Ringing in this New Year couldn't be complete without a hike.  A dusting of snow overnight means a bit of a refreshed trail.  Knowing my car doesn't take to snow well, I headed up Big Cottonwood Canyon.  Mill D looked inciting, only a few cars at 10 am.  I threw on the micro-spikes, wrote in my trail log, and headed up.
I hiked this trail a month ago.  Ironically, it's also the last entry on the blog.  The Wasatch's received several brief snow storms since then.  This image is taken about a quarter mile up from the last post.
I hoped the trail would be packed up to the lake.  I got to the final meadow before it abruptly ended and someone post holed in from there.  I tried to match their steps.  I continued on from where they left off.  I can see why entries on begin to mark feet per hour in the Sierra's.  It took near 5 minutes to traverse 100 feet.  I didn't even think about tossing the snowshoes on the ruck because of how well traveled this trail is.  Thankfully this is Utah Powder and not Sierra Cement.  Waist deep, chilled but not cold, and dry as a bone.  Ah, near heaven (okay, at Desolation Lake).
A couple of snowshoers stomped right past me after I finished up my lunch.  I'd sat on the no swimming sign post which was a foot higher then the snow.  Trying to be in their tracks proved fruitless.  I continued to be waist deep.
Once back to the beaten path and on the way down, I began to see other hikers and snowshoers.  I joked with the hikers, I post holed for then.  With the snowshoers that they didn't need em until the lake.

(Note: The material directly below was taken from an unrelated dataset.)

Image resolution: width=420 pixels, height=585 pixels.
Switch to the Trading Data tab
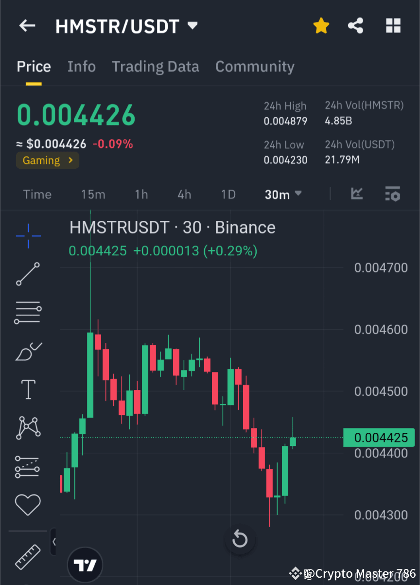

Mill D leads to two lakes.  Dog Lake is fairly easy & well traveled year round.  Desolation Lake is a mile plus further. Though Desolation Lake is a bit further the winter traffic is nearly as heavy.  The trail splits about a mile behind a summer community in Big Cottonwood Canyon. I do recommend these lakes as destinations for those new to hiking.
As with all mountain traveling, take caution, be seasonally prepared.  It is said of the Wasatch that you never hike alone for long, please do not depend upon someone else for your safety.